The question of why other members of the group participate appears to be related to their need to belong and their fear of being excluded [186; 187]. For example, while many students may not agree with bullying [188; 189], most students fail to support the person being bullied [190]. Studies of adolescent cliques suggest that while clique members may not believe the rumours they are told, their main reason for going along with it is for fear of exclusion [191]. As Garandeau and Cillessen [139] suggest, bullying in this way becomes like following a trend, a ‘fashionable’ thing to do, making them look good and reinforcing their sense of belonging.
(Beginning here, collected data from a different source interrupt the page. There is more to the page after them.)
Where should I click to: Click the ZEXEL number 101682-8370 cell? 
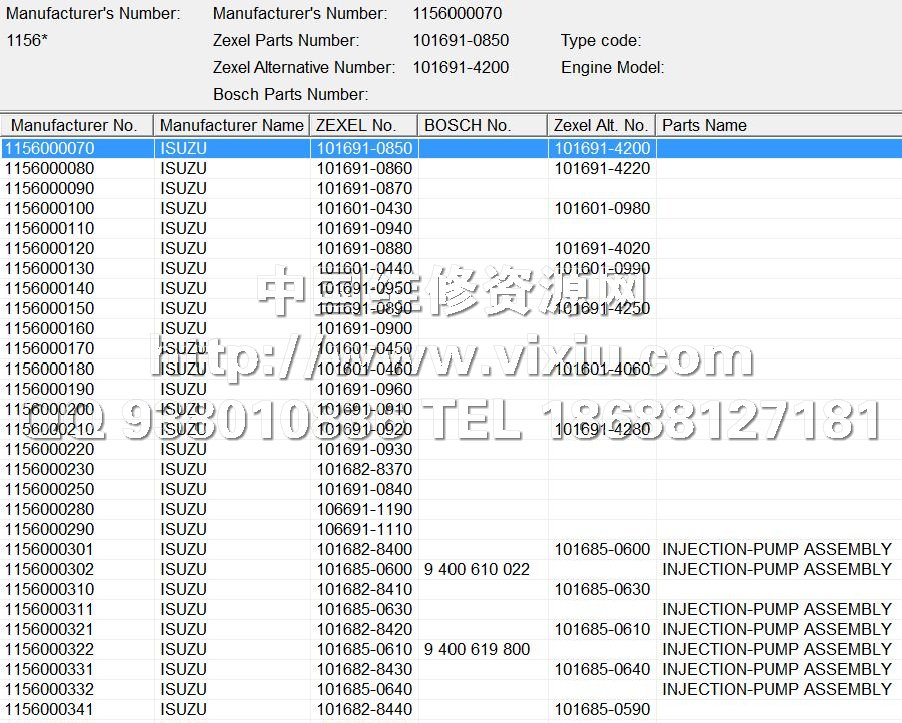[364, 469]

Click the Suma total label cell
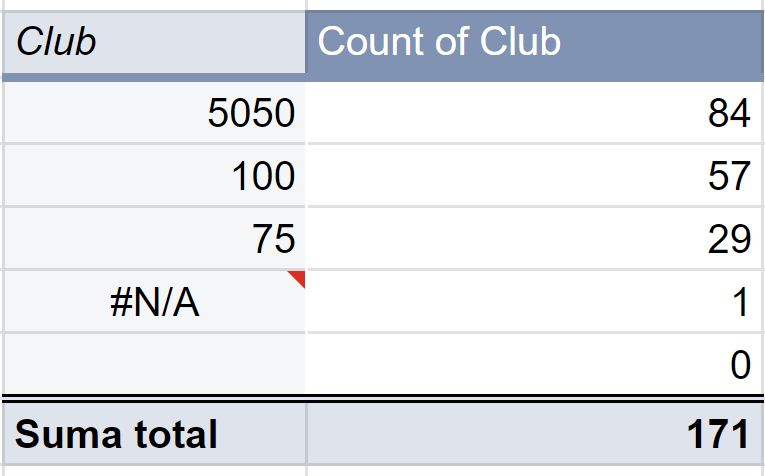pyautogui.click(x=155, y=434)
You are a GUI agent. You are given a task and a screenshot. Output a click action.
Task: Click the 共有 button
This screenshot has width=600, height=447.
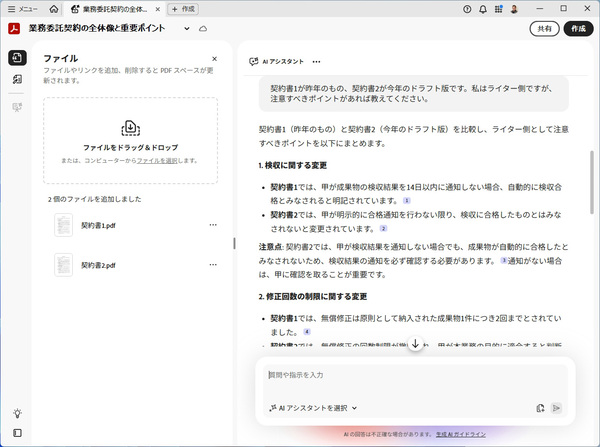(x=543, y=29)
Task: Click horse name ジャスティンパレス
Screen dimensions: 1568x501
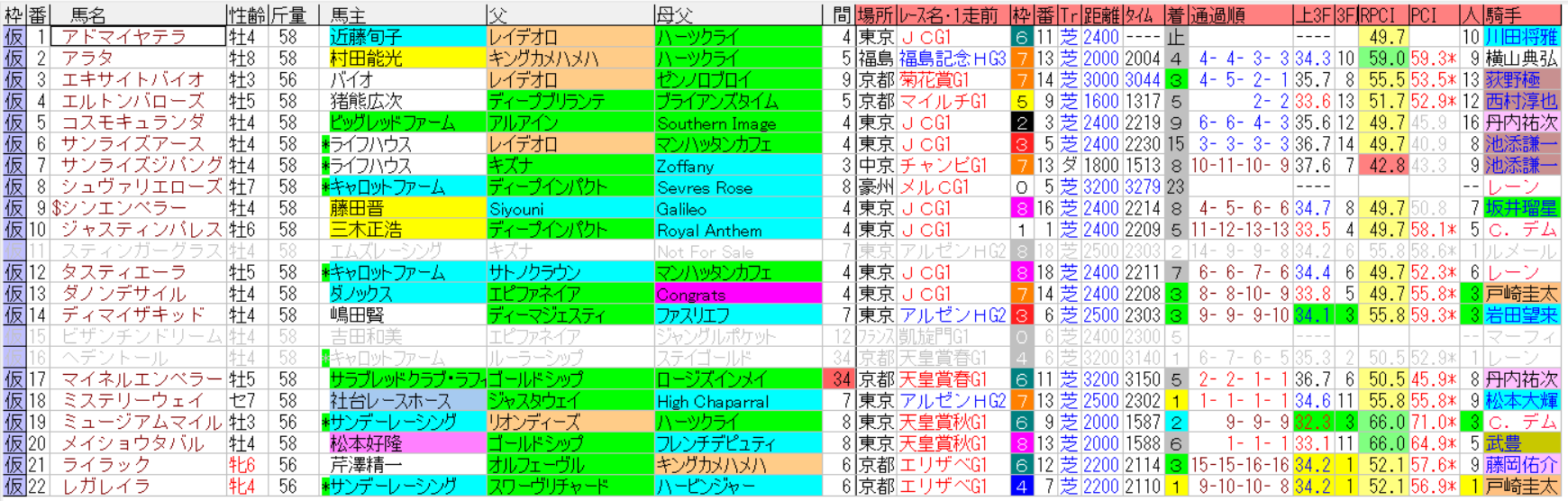Action: 140,230
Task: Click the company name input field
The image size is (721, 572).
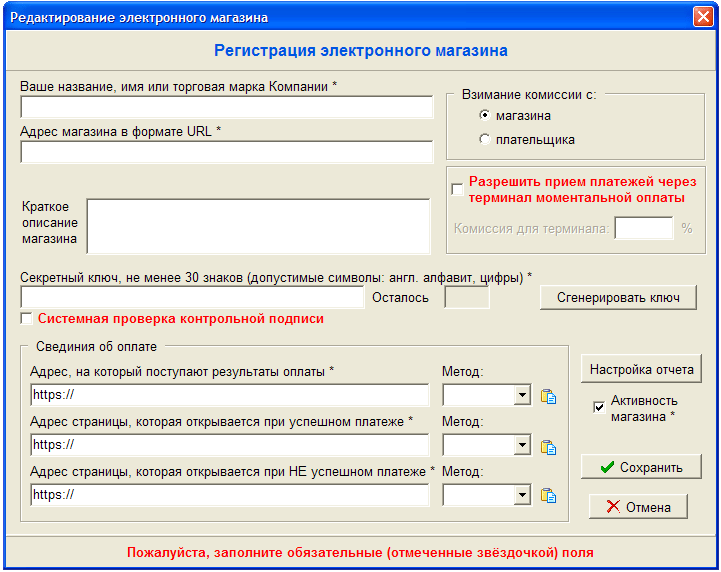Action: (226, 108)
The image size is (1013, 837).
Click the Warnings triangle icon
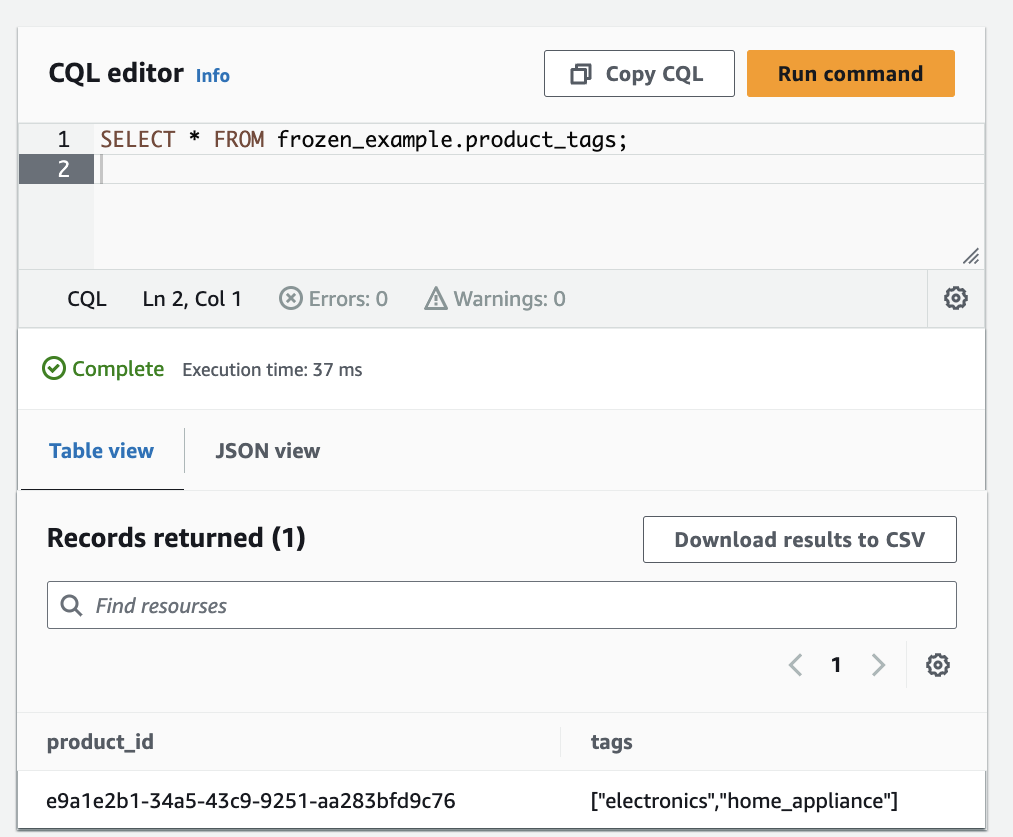(435, 298)
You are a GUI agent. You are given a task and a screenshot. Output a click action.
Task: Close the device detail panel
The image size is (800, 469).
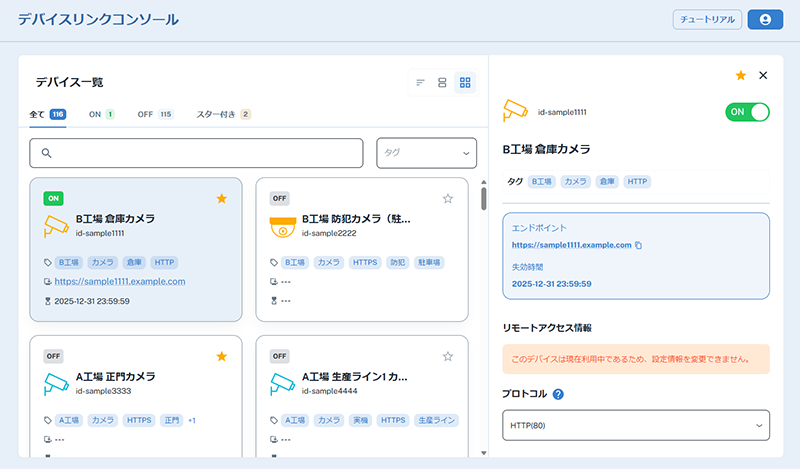pyautogui.click(x=763, y=75)
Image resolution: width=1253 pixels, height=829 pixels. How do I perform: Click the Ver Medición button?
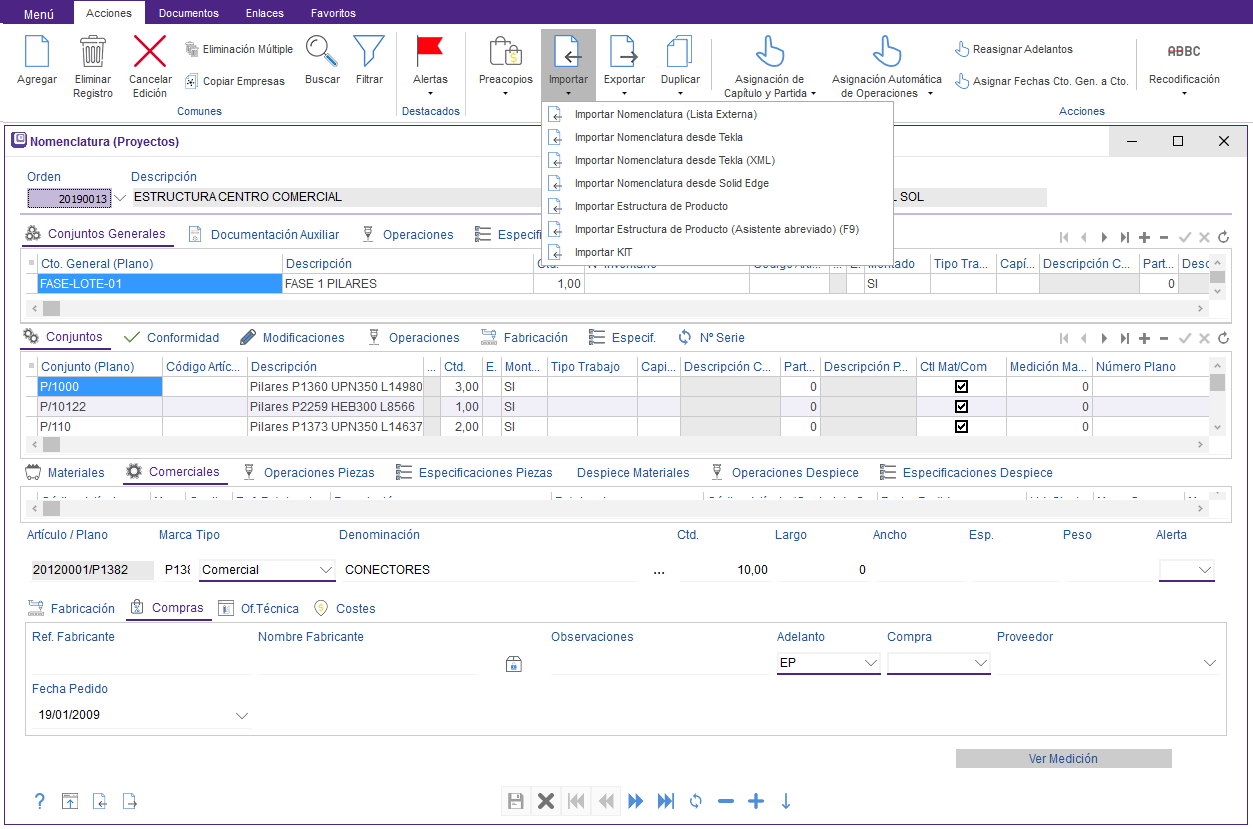pos(1063,759)
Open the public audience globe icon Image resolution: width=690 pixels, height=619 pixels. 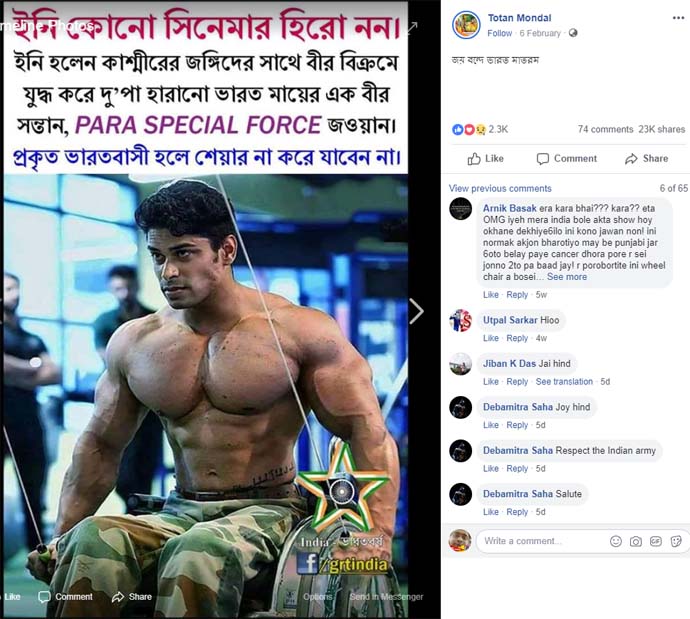coord(573,33)
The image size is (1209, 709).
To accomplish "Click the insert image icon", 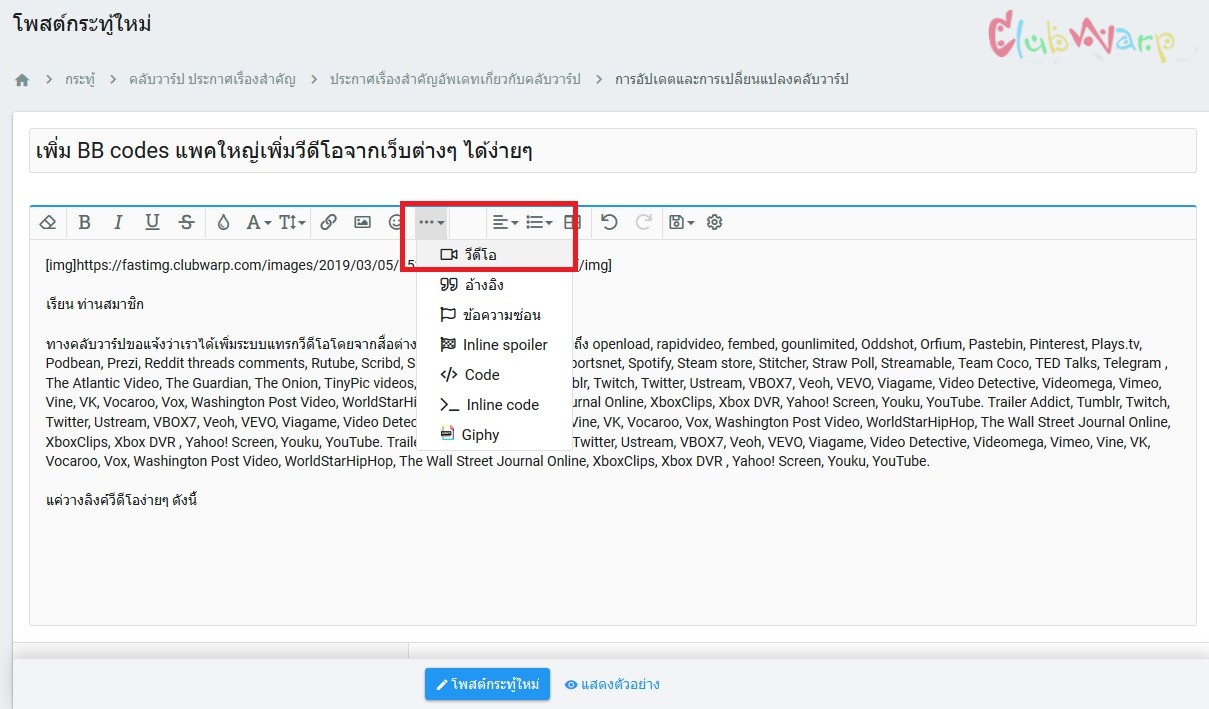I will click(362, 222).
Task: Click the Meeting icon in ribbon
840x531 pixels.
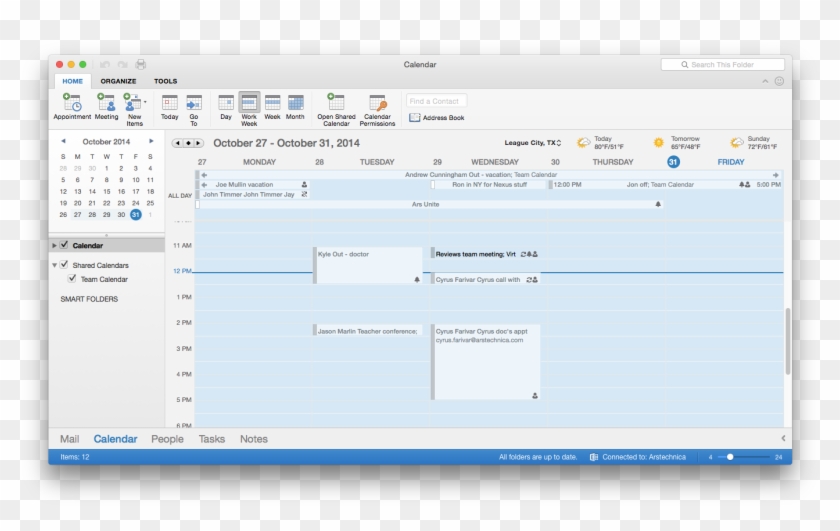Action: (106, 103)
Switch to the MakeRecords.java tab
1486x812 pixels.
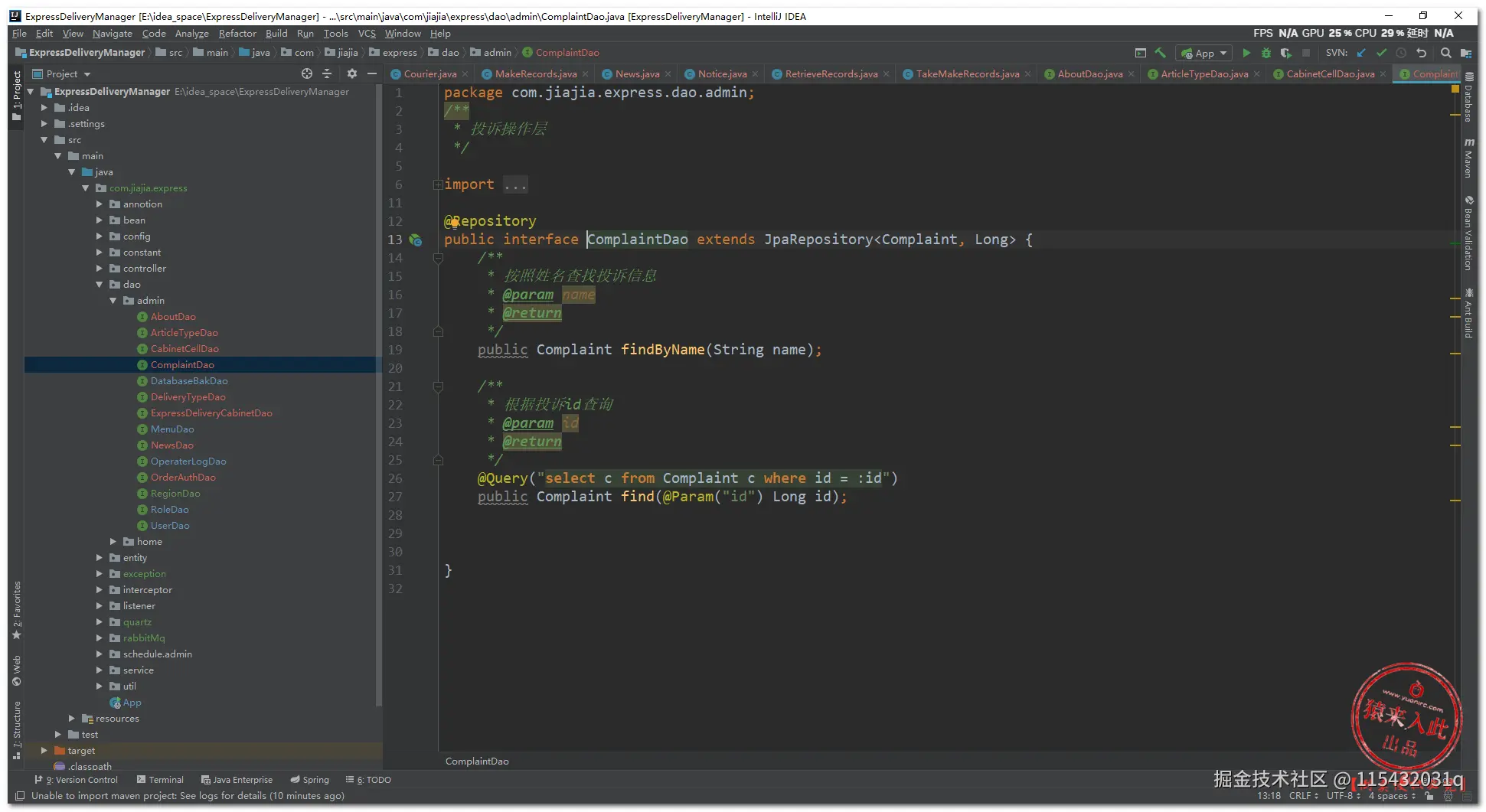[x=535, y=74]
Contrary to popular belief that the role of groups is to maintain cohesion among individual members, and hence bullying might be a way of excluding those who jeopardise the group’s homogeneity, a study of 15 year old girls in Australia [192] found that even when a person who was bullied left the school, and hence no longer posed a threat, malicious rumours were spread to the new school. It has been suggested, therefore, that dysfunctional groups, with a high level of imbalance of power among members, are far more likely to use covert, manipulative forms of bullying [192]

One important issue that has not been discussed so far in this review is the effect of the significant growth in information and communication technologies (ICT) on covert bullying.

‘Cyber bullying’ has been described as a particularly damaging form of psychological covert aggression that involves “….the use of information and communication technologies to support deliberate, repeated, and hostile behaviour by an individual or group, that is intended to harm others…” [99], and frequently involves “[s]ending or posting harmful material or engaging in other forms of social aggression using the Internet or other digital technologies” [261, p. 1].

Early studies indicate that Short Message Service (SMS) text messaging using mobile phones is the most common medium used for cyber bullying among adolescents in Australia [262]. Students can create personal on-line profiles (known as Xangas) where they might list classmates they do not like, or similarly they may take on anonymous, virtual personalities in Multi-User Domain (MUD) online game rooms to harass others. Alternatively, cyber bullying can take the form of enticing individuals to share secrets or photographs (emailed in confidence), that are then altered and sent to unlimited audiences once relationships sour [101]. Consequently, with the advent of new technology, covert bullying is being transformed from ‘behind the scene to behind the screen’.

Verbal aggression and bullying translates easily to SMS mobile phone text messaging, e-mailing, instant messaging, and use of chat-rooms: indeed, to anywhere in which virtual text is used to communicate. In this way, the use of ICT can enable young people to inflict social isolation, exclusion, and manipulation on a much broader scale, with a significantly higher effect–todanger ratio [263; 264].